Beckett scuttled for the break room and pushed her body into the corner space by the vending machine, pressing her head to the wall as she closed her eyes and answered. "Hello, Dad?"

"I know you're at work," he began, no preamble but a kind of strange excitement in his voice. "But I was talking to Rick the other day and it got me thinking-"

"Wait. What?" She wasn't certain her father had ever formally met Castle. Other than a few visits in a hospital when the writer had been unconscious.

"How about the two of you take a long weekend, a few days on either side, and use the cabin?"

"Dad," she said, trying to stem the veritable flood of planning her father apparently had been doing. "What's this about? The cabin?"

"Thanksgiving is coming up soon, and I know you're in the middle of this - the gunman out there. I've been watching the news. And even though I find myself sitting by the phone waiting on that call, I bet it's worse for Rick. Not being able to be there."

"Gates won't let him back in until he's cleared," she murmured. He had a department psychologist, assigned by 1PP, and if that didn't tell her something about how serious this was- "Dad, when did you talk to Castle?"

"Oh, couple weeks ago, honey, met for lunch. That's not important here. I wanted to offer you the cabin, because I know you, and I'm pretty sure you won't take a break unless you're forced."

"Dad, I'm in the middle of a case," she gritted out. "And since you said you've been watching the news, you know I don't have time."

"When it's done, Katie. All I'm saying. When it's done, you take Rick and you get out of here."

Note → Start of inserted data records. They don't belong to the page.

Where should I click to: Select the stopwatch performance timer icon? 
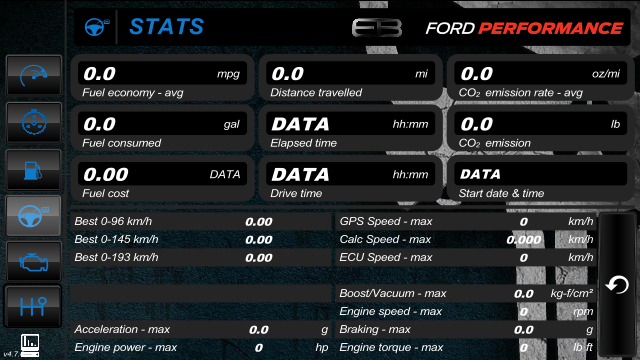coord(34,122)
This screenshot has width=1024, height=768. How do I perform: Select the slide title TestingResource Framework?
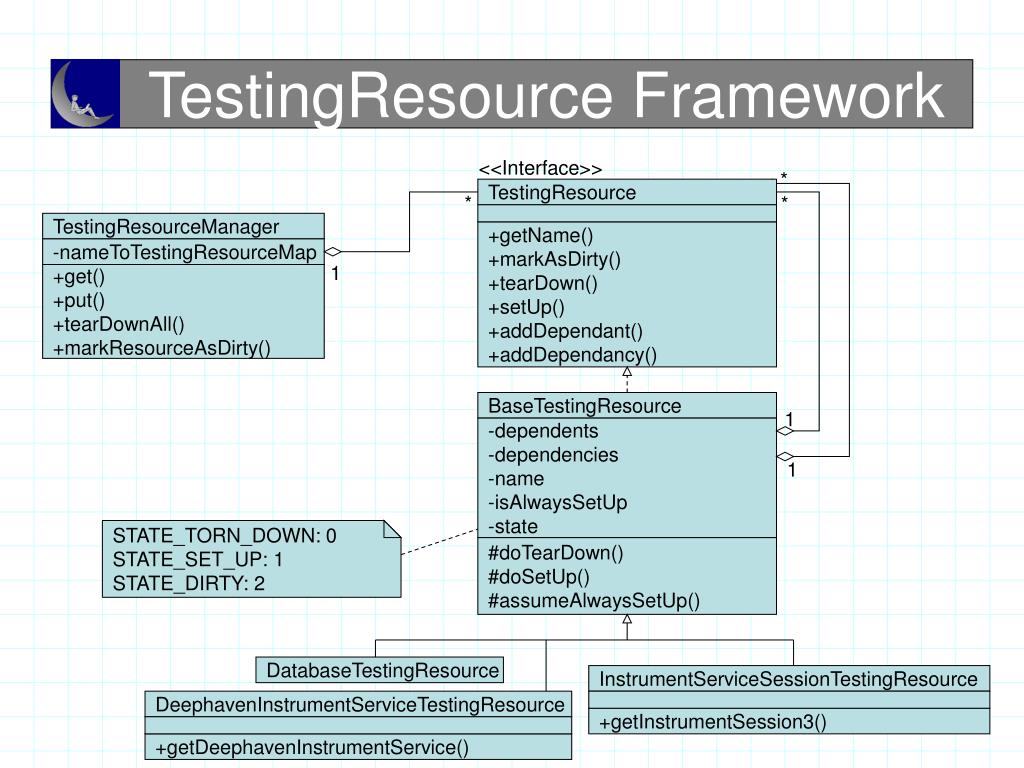tap(546, 95)
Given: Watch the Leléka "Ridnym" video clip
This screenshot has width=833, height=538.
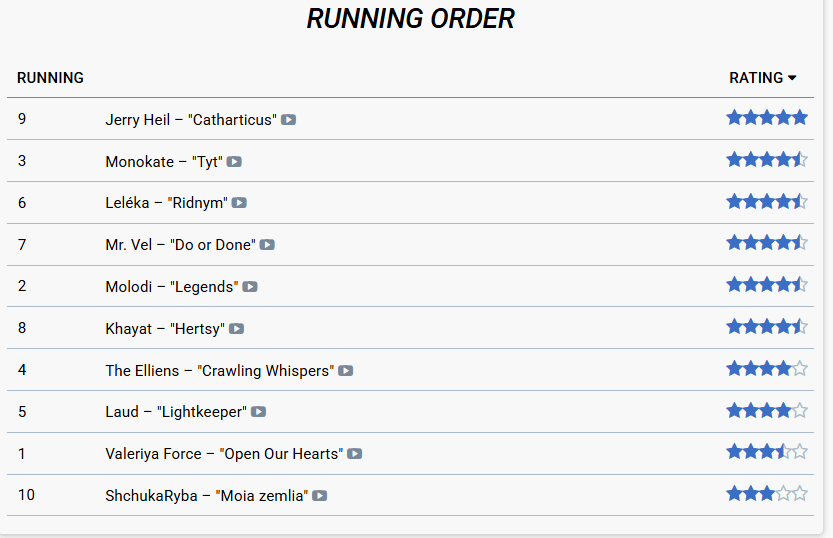Looking at the screenshot, I should (x=239, y=203).
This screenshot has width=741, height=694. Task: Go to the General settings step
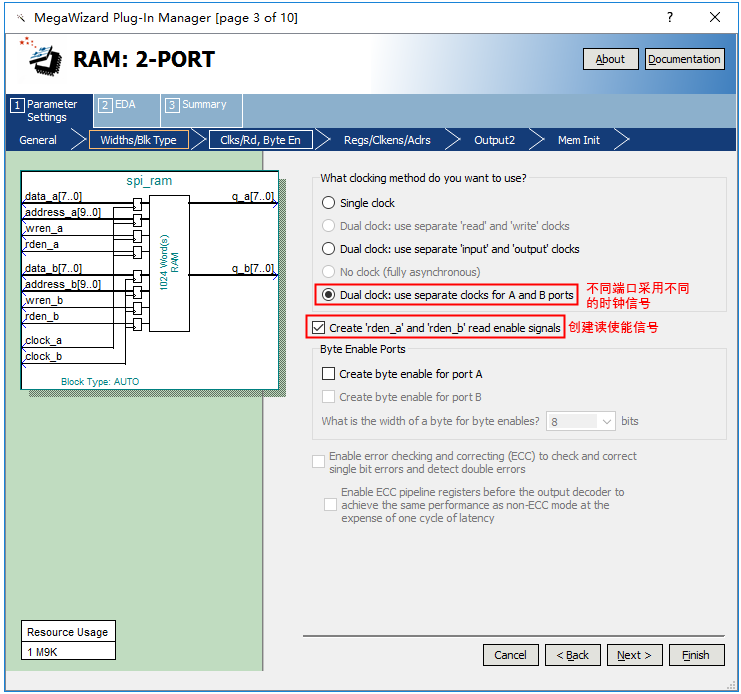coord(38,140)
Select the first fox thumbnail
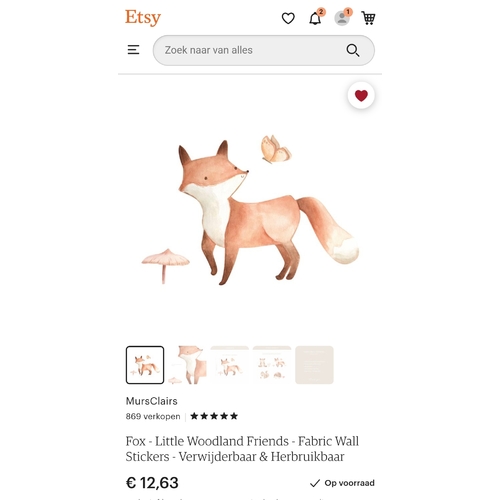 [x=145, y=365]
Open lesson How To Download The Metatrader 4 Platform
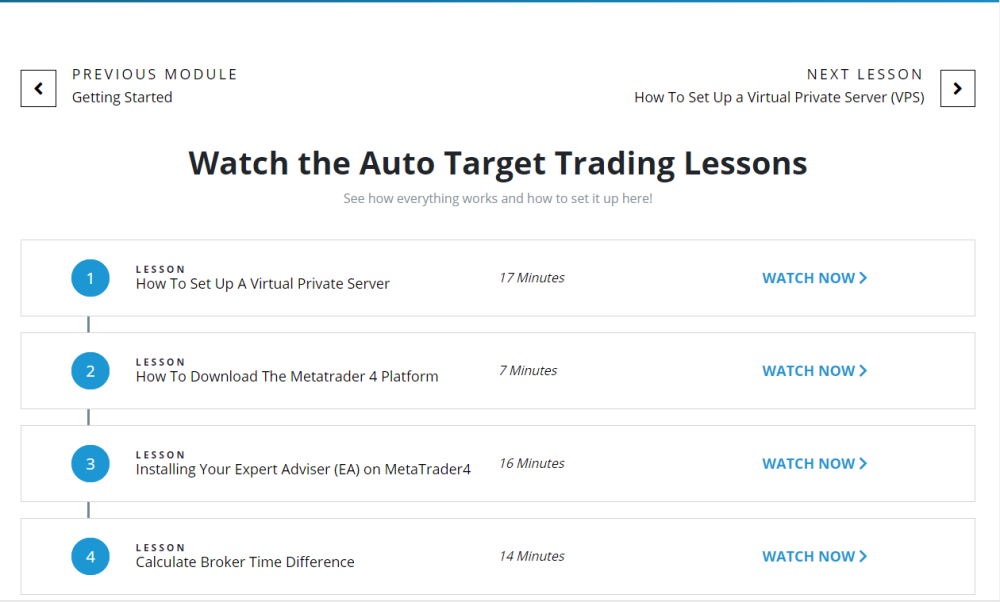Viewport: 1000px width, 602px height. pos(287,376)
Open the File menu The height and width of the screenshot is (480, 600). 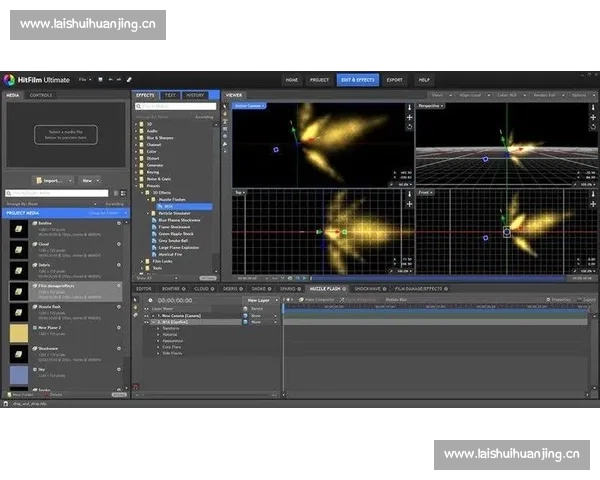tap(84, 79)
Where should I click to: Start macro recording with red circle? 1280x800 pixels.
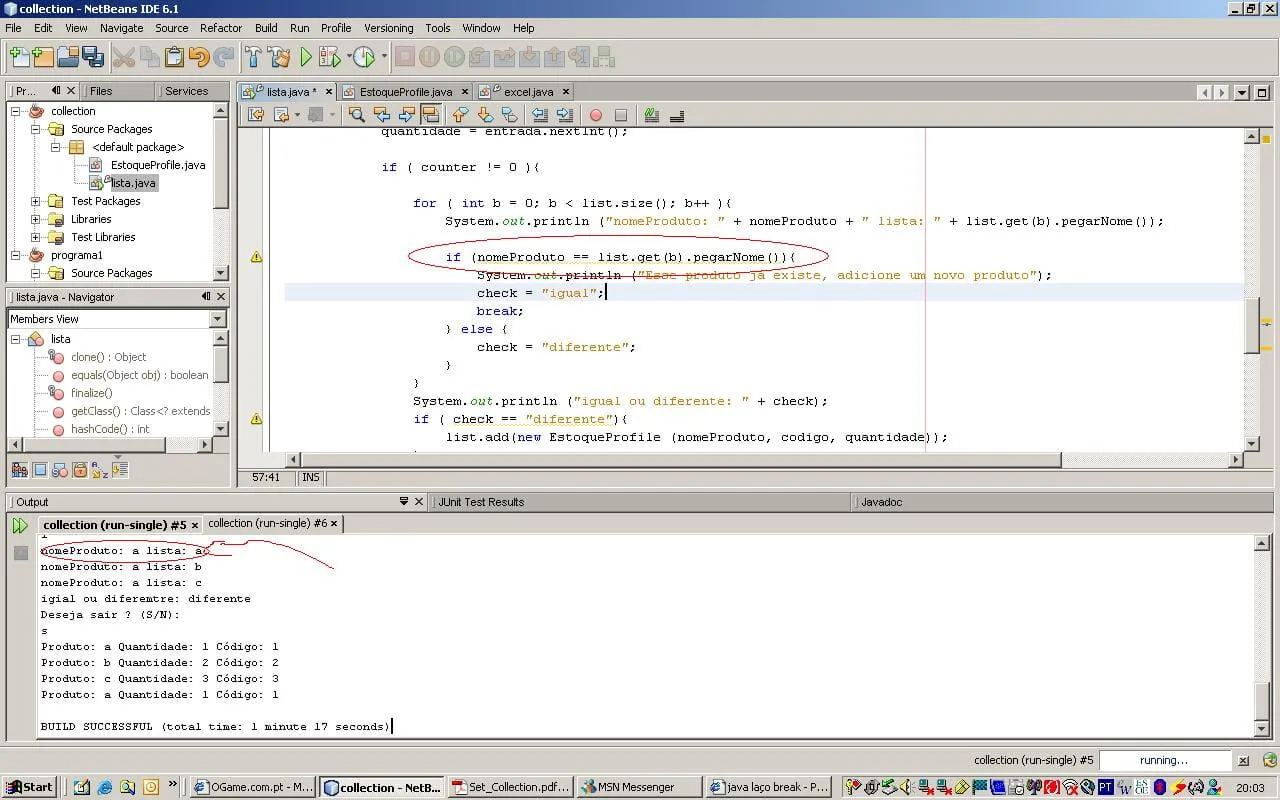596,115
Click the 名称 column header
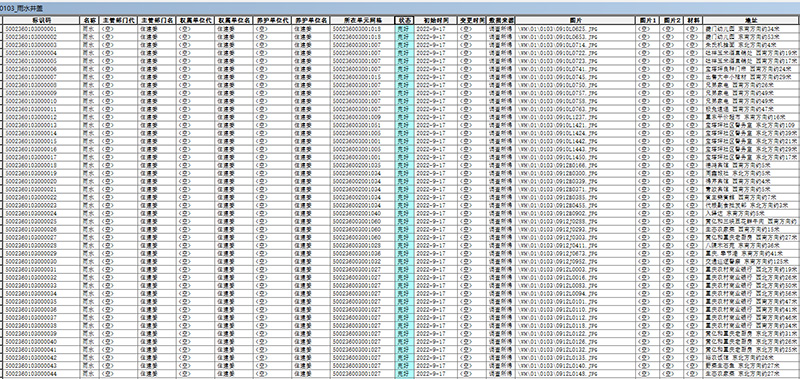Image resolution: width=800 pixels, height=379 pixels. click(89, 20)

"Dad," she said tightly, her mind racing. When had Castle met up with her father? "What have you and Castle been talking about?"

"Oh, honey," he chuckled. "Don't worry, nothing too bad. Just that time when you were six and you took off your shirt and said you were playing baseball the same as the boys."

"Dad," she growled.

"Rick really liked that one."

"When did you guys - I never even introduced you." She felt strangely stolen from, the fact that she hadn't been given the chance to tease Castle with the prospect of meeting her dad, have her dad tease her with all the stories he'd apparently already told.

"Before all of this, I showed up at his apartment and asked him to look out for you."

"What?" she gasped, jerking upright and smacking her elbow into the vending machine. "Dad. Why did you-"

"I could tell he cared for you, sticking around like had for so long. And the way you talked about him. I figured if someone could stop you - it'd be him. And then he got shot. I've - ah - felt rather guilty over that. Found myself eager to get together when he called me."

Kate slumped back to the wall, her heart thundering. "You didn't - it wasn't your fault. Nothing you did."

"I basically charged him with the task of throwing himself in front of a bullet."

"Dad," she sighed. "As Castle has told me numerous times now - he was only trying to knock me down. He never intended to take a bullet."

"And as you and I both know, doesn't change a thing."

No. It didn't.

"So take your hero to the woods, Katie. Give him a chance. He deserves it."

"A chance?" she cried out, indignant. "Dad, I moved in with him."

"You moved in with him?" A grumble in her father's throat that had her shoulders coming up. "Why am I only hearing about this now?"

"Well, I don't know, Dad," she drawled, "since the two of you are apparently so close." Castle had called him, not the other way around this time.

"Don't be pert," he said easily. "I'll swing by your - well, his place, won't I? - today and drop off the keys. You know how to start the generator?"

"Yes. But Dad-"

"No buts, young lady. Give Rick a chance."

What chance? Wait. A couple weeks ago? That had been the day Castle had come back to the loft in a suit.

"Dad," she said sharply. "What's going on?"

But her father had already hung up.

Or quite conveniently, he had hung up and quit the witness's stand the moment she'd hit on this very interesting line of questioning.

"Rick Castle," she muttered. "What the hell did you do?"